Dalam sebuah hadits, Rasulullah SAW bersabda:
“Tidak sempurna iman seseorang di antara kamu sampai ia mencintai saudaranya seperti ia mencintai dirinya sendiri.” (HR. Bukhari dan Muslim)
Hadits ini mengajarkan kepada kita bahwa dalam bisnis, kita harus memperlakukan orang lain dengan cara yang kita ingin diperlakukan, termasuk dalam hal keadilan, penghormatan, dan kepedulian. Kelima. Mengutamakan Kerja Sama dan Kebersamaan. Rasulullah saw selalu menekankan pentingnya kebersamaan dan kerja sama dalam menjalankan bisnis. Beliau kerap bekerja sama dengan mitra bisnisnya dan selalu menekankan pentingnya saling membantu dan mendukung satu sama lain. Ini sejalan dengan prinsip ekonomi Islam yang mendorong kerja sama (ta’awun) dan berbagi risiko. Konsep kemitraan (syirkah) dalam ekonomi Islam adalah salah satu bentuk kerja sama yang dicontohkan oleh Rasulullah SAW. Dalam syirkah, keuntungan dibagi sesuai dengan kesepakatan awal berdasarkan nisbah keuntungan, dan risiko juga ditanggung Bersama sesuai nisbah modal. Hal ini berbeda dengan sistem kapitalis yang cenderung memberikan keuntungan sepihak bagi pemodal besar tanpa memperhitungkan untung atau rugi.

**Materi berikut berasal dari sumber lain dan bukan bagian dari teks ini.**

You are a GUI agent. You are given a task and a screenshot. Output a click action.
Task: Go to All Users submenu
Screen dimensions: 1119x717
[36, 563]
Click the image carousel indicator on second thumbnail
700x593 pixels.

Dalam bisnis modern, prinsip ini dapat diterapkan dengan mendorong kemitraan strategis yang adil dan seimbang. Dengan adanya kerja sama yang baik, bisnis dapat berkembang lebih cepat dan lebih berkelanjutan. Keenam, Mengutamakan Keberkahan dalam Bisnis.
Prinsip yang tidak kalah pentingnya adalah mencari keberkahan dalam setiap transaksi. Rasulullah saw selalu mengajarkan bahwa keuntungan yang sedikit tetapi halal dan berkah jauh lebih baik daripada keuntungan besar yang diperoleh dengan cara-cara yang tidak benar. Keberkahan dalam bisnis tidak hanya diukur dari seberapa besar keuntungan finansial, tetapi juga dari bagaimana bisnis tersebut memberikan manfaat kepada masyarakat.

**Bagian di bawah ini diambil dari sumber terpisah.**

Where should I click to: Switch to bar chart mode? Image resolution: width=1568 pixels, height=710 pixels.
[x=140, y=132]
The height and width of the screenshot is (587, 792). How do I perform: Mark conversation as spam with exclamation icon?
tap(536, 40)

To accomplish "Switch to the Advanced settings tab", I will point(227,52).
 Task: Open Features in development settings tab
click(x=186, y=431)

Hadis dari Abu Hurairah r.a.: Rasulullah SAW bersabda: “Barangsiapa memberi kemudahan (kepada orang lain) dalam kesulitan, Allah akan memberi kemudahan baginya di dunia dan akhirat.” (HR. Muslim)
Implementasi prinsip keberkahan ini dalam bisnis modern bisa berupa komitmen untuk memberikan dampak positif kepada masyarakat, misalnya melalui program tanggung jawab sosial perusahaan (CSR), menciptakan lapangan kerja yang layak, serta memastikan bahwa bisnis tersebut tidak merusak lingkungan atau merugikan pihak lain.
Hadis dari Abdullah bin Umar r.a.: Rasulullah SAW bersabda: “Sebaik-baik manusia adalah yang paling bermanfaat bagi manusia (orang lain).” (HR. Thabrani)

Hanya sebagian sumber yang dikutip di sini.